Rather, its function is to preserve specified rights, privileges, obligations,
liabilities, penalties, investigations, proceedings and remedies connected with
the period before repeal.
Accordingly, a dealer cannot claim immunity merely because
the administrative act of issuing a notice, completing an assessment, reopening
a matter or pursuing another saved statutory consequence occurs after the
commencement of GST. The decisive legal inquiry is whether the underlying
transaction, liability or statutory obligation arose under the earlier regime
and whether the matter falls within the scope of the saving provision.
At the same time, the judgment should not be understood as
validating every individual notice or assessment irrespective of its facts.
Questions such as limitation, compliance with the parent enactment, natural
justice, factual liability, statutory preconditions and availability of appeal
or revision may remain open for determination in the appropriate
proceedings.
Sections
Involved
Section 174 of the Kerala State Goods and
Services Tax Act, 2017 – Repeal and Saving: The principal provision
governing repeal of specified pre-GST State tax enactments and preservation of
rights, liabilities, obligations, penalties, investigations and proceedings.
Section 174(1), KSGST Act, 2017:
Relevant to repeal of specified State enactments, including the Kerala Value
Added Tax Act, 2003 to the statutory extent specified, the Kerala Tax on Entry
of Goods into Local Areas Act, 1994, the Kerala Tax on Luxuries Act, 1976 and
the Kerala Tax on Paper Lotteries Act, 2005.
Section 174(2), KSGST Act, 2017:
Central saving provision preserving specified legal consequences
notwithstanding repeal.
Section 173, KSGST Act, 2017:
Relevant in the statutory architecture concerning amendment of specified
enactments.
Article 246, Constitution of India:
Distribution of legislative powers.
Article 246A, Constitution of India:
Special legislative power concerning GST.
Article 265, Constitution of India: No tax
shall be levied or collected except by authority of law.

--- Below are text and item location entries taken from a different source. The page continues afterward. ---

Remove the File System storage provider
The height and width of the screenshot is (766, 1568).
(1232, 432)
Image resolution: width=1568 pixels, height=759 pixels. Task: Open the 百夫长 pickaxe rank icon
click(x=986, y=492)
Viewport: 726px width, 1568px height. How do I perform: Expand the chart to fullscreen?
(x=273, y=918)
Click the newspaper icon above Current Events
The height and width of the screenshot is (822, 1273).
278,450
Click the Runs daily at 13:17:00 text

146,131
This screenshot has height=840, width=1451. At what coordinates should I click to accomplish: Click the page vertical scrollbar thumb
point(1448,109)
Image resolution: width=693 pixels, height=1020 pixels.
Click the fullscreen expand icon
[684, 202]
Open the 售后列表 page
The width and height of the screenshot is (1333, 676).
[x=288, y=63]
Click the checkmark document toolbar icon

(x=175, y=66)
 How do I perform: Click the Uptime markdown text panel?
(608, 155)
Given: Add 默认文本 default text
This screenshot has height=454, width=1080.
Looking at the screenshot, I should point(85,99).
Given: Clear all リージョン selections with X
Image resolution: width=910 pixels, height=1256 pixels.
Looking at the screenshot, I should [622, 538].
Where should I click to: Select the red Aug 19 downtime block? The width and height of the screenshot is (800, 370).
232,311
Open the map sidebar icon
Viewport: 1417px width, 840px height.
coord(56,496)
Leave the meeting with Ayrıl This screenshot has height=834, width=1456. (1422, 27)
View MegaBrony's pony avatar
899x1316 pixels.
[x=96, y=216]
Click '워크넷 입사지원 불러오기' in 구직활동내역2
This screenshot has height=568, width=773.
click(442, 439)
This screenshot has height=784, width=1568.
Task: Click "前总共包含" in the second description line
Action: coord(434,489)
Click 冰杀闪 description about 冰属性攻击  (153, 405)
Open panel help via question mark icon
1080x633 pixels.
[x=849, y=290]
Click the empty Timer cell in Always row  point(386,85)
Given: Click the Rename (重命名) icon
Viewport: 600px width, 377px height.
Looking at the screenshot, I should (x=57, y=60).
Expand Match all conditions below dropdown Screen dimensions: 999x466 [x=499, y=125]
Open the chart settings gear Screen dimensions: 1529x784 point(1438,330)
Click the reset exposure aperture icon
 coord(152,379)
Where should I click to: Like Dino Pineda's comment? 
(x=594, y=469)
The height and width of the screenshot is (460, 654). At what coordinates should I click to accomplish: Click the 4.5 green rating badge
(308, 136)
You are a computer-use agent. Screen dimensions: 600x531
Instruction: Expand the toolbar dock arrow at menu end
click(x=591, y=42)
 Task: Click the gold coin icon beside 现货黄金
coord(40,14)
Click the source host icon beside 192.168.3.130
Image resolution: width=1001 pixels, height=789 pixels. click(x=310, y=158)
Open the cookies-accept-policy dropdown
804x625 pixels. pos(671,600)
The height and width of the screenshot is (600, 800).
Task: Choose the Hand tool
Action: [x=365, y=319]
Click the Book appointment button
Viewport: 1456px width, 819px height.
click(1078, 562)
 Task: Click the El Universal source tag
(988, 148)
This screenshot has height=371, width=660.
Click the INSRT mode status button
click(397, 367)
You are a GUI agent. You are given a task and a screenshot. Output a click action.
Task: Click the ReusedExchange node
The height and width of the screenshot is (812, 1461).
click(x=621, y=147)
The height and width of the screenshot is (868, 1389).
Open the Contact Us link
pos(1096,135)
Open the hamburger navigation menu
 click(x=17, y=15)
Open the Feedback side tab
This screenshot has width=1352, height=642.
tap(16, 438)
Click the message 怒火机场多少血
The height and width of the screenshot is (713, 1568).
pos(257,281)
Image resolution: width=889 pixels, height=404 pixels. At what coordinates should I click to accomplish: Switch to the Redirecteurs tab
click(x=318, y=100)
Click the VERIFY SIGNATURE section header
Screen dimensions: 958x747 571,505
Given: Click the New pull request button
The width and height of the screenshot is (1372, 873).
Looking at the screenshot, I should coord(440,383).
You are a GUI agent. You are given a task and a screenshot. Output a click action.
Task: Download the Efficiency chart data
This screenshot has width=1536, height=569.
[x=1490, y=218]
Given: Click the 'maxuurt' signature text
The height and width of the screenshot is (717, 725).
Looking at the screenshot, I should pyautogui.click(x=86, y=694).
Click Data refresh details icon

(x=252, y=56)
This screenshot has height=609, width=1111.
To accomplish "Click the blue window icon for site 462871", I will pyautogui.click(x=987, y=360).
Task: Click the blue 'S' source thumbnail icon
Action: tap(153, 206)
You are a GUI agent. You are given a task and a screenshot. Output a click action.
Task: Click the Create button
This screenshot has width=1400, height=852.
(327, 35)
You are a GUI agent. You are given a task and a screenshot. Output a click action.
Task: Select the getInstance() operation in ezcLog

Section 19, Constitution (One Hundred and First
Amendment) Act, 2016: Transitional provision concerning continuation
and amendment or repeal of inconsistent laws following the constitutional
introduction of GST.
Section 6, General Clauses Act, 1897:
General principles concerning the effect of repeal, considered in the wider
jurisprudential context of repeal and saving.
Depending upon the particular connected appeal and
underlying enactment, provisions governing assessment, reassessment, escaped
turnover, best-judgment assessment, audit-related consequences, penalty and
limitation under the relevant pre-GST statute were also material. The uploaded
judgment itself comprises an exceptionally large batch of connected appeals
involving different assessees and statutory settings; therefore, the precise
operational provision may vary from one connected matter to another.